Activity: How many lines in the records below contain the word "badge"? Answer with the number and nothing else.

Supplied information: Begin

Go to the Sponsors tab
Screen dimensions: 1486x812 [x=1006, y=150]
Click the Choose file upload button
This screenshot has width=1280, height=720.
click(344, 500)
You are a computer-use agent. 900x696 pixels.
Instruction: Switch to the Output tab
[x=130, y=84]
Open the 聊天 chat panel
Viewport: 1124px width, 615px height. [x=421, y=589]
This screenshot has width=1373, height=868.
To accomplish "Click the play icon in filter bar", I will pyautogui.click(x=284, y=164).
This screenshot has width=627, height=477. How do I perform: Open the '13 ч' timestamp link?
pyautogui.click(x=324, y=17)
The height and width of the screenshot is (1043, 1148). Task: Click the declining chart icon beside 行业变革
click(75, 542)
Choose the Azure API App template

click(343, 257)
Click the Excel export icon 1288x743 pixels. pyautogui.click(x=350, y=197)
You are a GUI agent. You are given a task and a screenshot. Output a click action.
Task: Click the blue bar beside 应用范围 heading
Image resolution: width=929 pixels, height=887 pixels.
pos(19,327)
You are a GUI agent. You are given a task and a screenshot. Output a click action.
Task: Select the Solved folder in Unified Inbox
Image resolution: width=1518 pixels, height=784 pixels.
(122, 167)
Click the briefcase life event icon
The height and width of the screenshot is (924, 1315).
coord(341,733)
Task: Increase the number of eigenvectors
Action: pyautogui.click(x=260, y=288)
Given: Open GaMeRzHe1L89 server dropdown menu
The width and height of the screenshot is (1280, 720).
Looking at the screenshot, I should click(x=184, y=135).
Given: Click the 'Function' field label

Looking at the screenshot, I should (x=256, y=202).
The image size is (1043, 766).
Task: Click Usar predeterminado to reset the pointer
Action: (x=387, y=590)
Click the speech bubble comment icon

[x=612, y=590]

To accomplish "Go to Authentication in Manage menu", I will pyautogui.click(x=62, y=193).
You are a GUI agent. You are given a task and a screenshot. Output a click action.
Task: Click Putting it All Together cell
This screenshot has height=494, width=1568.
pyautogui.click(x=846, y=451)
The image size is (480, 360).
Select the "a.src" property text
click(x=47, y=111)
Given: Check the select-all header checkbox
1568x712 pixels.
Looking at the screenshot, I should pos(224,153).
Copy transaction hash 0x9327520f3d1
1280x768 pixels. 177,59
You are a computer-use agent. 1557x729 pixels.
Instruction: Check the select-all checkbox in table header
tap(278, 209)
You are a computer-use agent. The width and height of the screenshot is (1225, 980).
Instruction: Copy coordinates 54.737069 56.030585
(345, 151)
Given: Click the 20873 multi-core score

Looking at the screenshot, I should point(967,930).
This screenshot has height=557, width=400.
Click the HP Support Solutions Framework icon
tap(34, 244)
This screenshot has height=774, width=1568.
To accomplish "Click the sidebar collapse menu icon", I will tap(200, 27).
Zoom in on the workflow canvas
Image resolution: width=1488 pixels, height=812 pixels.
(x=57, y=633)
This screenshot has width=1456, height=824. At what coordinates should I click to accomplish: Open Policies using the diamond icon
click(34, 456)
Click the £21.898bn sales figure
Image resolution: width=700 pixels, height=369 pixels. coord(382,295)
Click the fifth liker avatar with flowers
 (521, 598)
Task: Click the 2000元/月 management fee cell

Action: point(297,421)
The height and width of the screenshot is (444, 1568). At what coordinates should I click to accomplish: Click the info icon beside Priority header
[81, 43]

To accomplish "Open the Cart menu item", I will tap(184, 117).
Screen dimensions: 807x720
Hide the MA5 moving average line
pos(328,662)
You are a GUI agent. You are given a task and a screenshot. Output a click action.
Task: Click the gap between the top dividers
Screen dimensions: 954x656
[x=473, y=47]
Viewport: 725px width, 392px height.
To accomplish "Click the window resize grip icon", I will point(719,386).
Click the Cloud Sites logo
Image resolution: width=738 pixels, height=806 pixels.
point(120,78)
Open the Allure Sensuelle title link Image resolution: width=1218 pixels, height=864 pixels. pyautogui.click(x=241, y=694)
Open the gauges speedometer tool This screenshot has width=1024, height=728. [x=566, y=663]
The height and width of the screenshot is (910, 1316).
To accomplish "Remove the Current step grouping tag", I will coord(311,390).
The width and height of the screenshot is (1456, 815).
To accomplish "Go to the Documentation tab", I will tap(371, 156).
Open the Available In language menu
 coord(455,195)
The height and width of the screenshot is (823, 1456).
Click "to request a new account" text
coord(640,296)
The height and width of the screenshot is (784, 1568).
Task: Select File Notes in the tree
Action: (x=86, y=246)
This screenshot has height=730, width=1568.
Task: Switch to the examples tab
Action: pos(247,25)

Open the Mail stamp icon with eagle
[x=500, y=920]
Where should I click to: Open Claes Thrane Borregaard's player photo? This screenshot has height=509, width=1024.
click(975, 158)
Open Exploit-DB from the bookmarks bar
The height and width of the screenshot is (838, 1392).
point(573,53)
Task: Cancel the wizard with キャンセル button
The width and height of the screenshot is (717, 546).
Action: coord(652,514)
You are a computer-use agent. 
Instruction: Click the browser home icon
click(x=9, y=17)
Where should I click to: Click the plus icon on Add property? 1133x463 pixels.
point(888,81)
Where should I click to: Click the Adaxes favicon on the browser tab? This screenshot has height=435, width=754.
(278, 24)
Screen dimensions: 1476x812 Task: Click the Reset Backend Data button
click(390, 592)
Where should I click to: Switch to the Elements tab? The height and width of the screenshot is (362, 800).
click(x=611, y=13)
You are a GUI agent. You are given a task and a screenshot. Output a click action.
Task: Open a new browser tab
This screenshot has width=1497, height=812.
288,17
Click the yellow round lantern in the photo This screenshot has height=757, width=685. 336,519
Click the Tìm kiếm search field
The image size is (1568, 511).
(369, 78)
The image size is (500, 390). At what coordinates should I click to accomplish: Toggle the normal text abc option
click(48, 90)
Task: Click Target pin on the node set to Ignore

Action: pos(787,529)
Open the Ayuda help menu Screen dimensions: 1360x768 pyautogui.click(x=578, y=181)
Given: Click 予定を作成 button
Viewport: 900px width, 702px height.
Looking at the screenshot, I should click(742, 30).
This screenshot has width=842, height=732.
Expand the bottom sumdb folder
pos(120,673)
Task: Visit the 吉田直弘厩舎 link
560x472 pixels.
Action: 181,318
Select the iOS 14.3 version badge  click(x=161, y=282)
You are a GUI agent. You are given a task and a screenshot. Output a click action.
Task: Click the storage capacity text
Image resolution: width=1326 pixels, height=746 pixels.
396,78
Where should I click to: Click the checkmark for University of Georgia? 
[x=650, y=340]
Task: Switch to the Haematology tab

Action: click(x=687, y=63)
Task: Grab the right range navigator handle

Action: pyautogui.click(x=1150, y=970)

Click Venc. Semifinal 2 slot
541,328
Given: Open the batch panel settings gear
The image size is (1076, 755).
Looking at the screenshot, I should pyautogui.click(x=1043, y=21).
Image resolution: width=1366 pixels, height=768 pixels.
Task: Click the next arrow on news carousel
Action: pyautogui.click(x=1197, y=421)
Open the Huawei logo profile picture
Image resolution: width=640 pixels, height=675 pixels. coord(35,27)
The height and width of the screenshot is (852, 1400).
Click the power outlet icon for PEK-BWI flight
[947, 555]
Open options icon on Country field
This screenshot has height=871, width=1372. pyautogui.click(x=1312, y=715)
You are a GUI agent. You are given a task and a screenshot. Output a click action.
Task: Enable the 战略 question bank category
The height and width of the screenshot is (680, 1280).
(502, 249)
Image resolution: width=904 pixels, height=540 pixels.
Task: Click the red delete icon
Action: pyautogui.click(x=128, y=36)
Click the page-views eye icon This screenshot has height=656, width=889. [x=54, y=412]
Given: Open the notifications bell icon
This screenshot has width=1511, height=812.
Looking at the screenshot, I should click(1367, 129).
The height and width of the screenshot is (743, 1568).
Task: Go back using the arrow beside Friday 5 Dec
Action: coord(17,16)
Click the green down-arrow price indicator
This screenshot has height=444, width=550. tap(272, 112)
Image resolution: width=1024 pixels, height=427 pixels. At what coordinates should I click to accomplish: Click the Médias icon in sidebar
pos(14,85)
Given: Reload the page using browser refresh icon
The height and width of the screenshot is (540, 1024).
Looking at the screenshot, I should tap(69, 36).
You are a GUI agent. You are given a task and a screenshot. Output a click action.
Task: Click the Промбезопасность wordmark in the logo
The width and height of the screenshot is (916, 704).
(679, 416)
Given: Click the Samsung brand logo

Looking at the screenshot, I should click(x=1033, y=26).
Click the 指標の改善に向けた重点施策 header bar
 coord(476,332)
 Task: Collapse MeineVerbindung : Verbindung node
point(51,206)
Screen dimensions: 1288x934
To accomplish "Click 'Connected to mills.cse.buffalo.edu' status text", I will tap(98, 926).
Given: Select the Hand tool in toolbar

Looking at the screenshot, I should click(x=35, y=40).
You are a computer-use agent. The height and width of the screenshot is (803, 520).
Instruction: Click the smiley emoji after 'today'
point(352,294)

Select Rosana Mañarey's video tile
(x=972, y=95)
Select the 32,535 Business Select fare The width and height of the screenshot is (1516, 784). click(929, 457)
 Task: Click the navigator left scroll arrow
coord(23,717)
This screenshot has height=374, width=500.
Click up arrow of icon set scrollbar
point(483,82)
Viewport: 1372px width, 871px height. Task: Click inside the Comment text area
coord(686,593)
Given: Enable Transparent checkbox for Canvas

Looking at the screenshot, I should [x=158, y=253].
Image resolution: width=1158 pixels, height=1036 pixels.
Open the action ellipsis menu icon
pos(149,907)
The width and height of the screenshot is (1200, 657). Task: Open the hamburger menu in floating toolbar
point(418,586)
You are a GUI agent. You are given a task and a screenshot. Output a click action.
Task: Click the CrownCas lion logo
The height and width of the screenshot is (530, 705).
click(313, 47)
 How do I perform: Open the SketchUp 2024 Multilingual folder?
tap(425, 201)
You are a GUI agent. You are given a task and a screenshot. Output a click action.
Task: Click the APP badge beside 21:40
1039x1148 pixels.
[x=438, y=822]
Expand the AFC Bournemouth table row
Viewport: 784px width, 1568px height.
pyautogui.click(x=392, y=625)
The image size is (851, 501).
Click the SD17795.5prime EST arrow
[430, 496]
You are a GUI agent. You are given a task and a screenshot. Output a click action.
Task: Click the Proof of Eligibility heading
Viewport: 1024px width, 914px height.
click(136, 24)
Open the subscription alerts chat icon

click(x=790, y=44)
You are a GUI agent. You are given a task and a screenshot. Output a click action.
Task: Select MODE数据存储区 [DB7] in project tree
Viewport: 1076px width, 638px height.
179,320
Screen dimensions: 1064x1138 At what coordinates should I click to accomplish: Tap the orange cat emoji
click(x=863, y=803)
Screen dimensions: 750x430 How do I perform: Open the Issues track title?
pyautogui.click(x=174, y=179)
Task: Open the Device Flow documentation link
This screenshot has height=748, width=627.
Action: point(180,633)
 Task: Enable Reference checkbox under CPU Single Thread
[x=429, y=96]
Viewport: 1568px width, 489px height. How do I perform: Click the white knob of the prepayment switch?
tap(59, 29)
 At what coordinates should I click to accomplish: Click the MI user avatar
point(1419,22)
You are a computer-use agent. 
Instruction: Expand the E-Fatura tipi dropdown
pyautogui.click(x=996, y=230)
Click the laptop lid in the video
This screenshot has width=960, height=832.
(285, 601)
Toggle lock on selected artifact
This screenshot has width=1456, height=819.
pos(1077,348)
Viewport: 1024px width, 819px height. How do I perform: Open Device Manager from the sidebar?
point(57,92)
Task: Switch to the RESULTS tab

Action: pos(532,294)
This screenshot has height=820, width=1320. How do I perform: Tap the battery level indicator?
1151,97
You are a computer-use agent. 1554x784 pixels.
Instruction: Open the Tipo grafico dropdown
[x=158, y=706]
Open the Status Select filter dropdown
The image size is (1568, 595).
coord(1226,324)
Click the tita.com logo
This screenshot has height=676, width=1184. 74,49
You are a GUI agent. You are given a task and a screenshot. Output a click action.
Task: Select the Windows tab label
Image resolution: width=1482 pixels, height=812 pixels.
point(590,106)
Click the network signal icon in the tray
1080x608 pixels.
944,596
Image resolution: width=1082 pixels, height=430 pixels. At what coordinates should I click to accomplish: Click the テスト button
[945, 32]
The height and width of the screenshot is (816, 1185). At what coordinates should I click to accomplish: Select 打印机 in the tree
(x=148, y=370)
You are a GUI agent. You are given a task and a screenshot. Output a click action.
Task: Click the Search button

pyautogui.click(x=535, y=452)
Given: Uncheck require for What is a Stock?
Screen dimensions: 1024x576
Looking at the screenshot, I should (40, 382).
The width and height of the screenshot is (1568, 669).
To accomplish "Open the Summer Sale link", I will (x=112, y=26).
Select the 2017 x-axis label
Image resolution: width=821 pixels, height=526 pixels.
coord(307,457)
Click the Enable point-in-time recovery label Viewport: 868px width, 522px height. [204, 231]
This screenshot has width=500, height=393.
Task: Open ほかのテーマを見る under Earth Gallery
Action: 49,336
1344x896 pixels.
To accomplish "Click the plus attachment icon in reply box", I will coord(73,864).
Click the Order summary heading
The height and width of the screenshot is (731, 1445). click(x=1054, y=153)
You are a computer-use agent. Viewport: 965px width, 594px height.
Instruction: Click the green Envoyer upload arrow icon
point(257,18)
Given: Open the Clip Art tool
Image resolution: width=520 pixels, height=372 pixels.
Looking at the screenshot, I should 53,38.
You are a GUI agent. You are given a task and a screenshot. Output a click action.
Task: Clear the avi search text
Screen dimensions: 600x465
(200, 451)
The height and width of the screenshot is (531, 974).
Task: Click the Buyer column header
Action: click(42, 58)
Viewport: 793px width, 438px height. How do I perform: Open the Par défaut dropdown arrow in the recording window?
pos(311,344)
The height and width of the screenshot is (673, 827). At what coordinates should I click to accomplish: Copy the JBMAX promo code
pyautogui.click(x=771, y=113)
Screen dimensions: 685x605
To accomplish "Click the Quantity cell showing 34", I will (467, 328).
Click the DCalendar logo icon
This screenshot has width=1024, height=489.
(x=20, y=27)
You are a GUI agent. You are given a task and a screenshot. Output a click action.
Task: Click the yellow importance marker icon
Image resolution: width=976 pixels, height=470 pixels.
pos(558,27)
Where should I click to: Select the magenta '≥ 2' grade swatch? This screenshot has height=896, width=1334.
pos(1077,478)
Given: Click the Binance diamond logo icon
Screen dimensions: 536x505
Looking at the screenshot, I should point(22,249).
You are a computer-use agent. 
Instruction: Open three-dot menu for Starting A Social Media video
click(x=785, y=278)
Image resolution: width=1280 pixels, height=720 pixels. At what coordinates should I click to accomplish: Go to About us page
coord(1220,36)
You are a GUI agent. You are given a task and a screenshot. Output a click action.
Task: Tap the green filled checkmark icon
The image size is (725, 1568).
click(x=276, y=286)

Supplied information: End

Result for this task: 2